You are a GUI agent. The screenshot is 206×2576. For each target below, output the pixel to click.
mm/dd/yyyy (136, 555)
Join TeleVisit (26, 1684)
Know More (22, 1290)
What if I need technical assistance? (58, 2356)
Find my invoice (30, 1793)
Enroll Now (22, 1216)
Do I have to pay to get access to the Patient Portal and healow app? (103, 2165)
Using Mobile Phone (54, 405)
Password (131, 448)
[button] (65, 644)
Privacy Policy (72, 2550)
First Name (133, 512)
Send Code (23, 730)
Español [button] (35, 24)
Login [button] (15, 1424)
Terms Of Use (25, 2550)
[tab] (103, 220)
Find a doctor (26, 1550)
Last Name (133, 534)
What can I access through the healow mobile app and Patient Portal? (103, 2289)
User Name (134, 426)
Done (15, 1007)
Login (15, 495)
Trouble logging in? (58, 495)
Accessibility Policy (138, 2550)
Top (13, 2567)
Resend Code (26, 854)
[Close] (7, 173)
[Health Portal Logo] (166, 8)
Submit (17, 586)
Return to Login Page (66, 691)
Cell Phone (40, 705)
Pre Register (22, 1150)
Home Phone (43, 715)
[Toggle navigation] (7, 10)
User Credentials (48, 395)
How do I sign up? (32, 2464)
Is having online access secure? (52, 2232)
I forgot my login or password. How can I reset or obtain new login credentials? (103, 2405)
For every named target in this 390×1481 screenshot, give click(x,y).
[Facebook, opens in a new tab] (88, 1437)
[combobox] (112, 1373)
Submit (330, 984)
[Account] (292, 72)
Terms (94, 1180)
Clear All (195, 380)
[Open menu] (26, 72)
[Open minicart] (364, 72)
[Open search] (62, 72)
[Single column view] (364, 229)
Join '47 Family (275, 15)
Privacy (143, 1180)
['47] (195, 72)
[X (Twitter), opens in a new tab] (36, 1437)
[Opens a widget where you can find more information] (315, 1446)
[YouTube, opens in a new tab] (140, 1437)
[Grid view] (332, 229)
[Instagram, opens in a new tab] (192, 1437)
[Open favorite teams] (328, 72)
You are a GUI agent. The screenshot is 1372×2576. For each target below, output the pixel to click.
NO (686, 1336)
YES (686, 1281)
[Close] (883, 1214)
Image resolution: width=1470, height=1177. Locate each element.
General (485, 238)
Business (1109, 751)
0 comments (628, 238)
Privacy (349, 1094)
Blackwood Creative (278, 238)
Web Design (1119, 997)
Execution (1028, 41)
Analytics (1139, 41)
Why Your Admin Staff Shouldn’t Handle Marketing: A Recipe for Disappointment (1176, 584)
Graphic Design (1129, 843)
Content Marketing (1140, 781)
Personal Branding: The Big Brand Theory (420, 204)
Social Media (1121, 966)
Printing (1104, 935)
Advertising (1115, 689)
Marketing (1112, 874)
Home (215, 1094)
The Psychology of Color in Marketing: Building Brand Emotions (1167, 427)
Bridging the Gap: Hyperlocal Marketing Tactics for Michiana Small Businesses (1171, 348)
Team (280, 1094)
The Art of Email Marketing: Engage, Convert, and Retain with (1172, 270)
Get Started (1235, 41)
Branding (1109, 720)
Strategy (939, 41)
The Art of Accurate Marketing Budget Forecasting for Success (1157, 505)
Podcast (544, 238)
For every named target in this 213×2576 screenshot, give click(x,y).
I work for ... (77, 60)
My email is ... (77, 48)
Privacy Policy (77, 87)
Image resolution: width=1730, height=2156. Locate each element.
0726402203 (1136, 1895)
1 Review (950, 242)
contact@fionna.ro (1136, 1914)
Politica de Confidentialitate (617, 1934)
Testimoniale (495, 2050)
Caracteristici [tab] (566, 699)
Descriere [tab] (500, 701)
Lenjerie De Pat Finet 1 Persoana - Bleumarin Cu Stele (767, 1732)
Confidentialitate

------------------------------------------------------------------------

*Exercise goal*: What you return must be an exact retyping of the lines above starting at the line with "Advertising (1115, 689)" and ending at the line with "Strategy (939, 41)", and nothing besides.

*Your solution*:
Advertising (1115, 689)
Marketing (1112, 874)
Home (215, 1094)
The Psychology of Color in Marketing: Building Brand Emotions (1167, 427)
Bridging the Gap: Hyperlocal Marketing Tactics for Michiana Small Businesses (1171, 348)
Team (280, 1094)
The Art of Email Marketing: Engage, Convert, and Retain with (1172, 270)
Get Started (1235, 41)
Branding (1109, 720)
Strategy (939, 41)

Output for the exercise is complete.